Adenocarcinoma is the most common type of lung cancer among nonsmokers and women [4, 5]. In TB endemic areas, it is always tempting to treat patients presenting with miliary shadows on chest imaging as miliary TB cases [13]. The presentation of adenocarcinoma of the lung as miliary shadows is rare, but it has a poor prognosis if its diagnosis is delayed. Immunotherapies with tyrosine kinase inhibitors and anaplastic lymphoma kinase fusion inhibitors have elicited favorable treatment responses and prolonged overall survival, as in our case [11, 12].

Conclusions

Miliary shadows on chest imaging could be a presentation of common conditions such as miliary TB, fungal infections, sarcoidosis, and occupational lung disease.
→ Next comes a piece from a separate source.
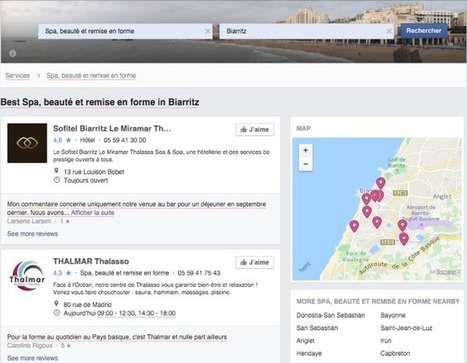467x363 pixels.
Task: Like Sofitel Biarritz with J'aime button
Action: tap(255, 129)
It can also be a manifestation of hematogenous metastasis to the lungs from thyroid and renal cancers, sarcomas, etc. Adenocarcinoma of the lung, although rarely presenting as a miliary pattern due to the intrapulmonary nature of its metastases, nevertheless could be missed if no tissue biopsy is taken and patients are treated empirically in TB endemic areas based on a radiological diagnosis of miliary TB. This can lead to a delay in diagnosis and in the initiation of effective tyrosine kinase inhibitor-based treatment and will lead to poor outcomes. We conclude that adenocarcinoma of the lung may be considered a rare but sinister differential diagnosis of miliary shadows on chest imaging. It has a favorable response to tyrosine kinase inhibitor-based therapy even with brain metastasis.

Statement of Ethics

Consent was obtained from all participants in this study. The Institutional Review Board of the Medical Research Council, Hamad Medical Corporation Qatar, reviewed the protocol and approved it under the condition that no personal identifying information should be mentioned within the publication.

Disclosure Statement

All authors declare no potential conflicts of interest related to the publication of this case report.

Funding Sources

The Qatar National Library (QNL) Doha, Qatar, sponsored the publication charges.

Author Contributions

D.K. conceived and designed the idea, literature review, data collection and radiology figures, wrote the manuscript, and overall organized the case report; M.D. contributed to the literature review and helped in manuscript writing; M.U.S. contributed to data collection and the radiology figures and helped in manuscript writing; K.A.H.M. contributed to the pathology section of the case report and the related literature review; M.A.Y. supervised the project and proof-reading of the manuscript.

Acknowledgments

All authors acknowledge the support of the Department of Pathology, Hamad General Hospital Qatar, for providing the histopathology pictures, and the Department of Medical Education, Hamad Medical Corporation Qatar, for proving the basic medical information on the patient.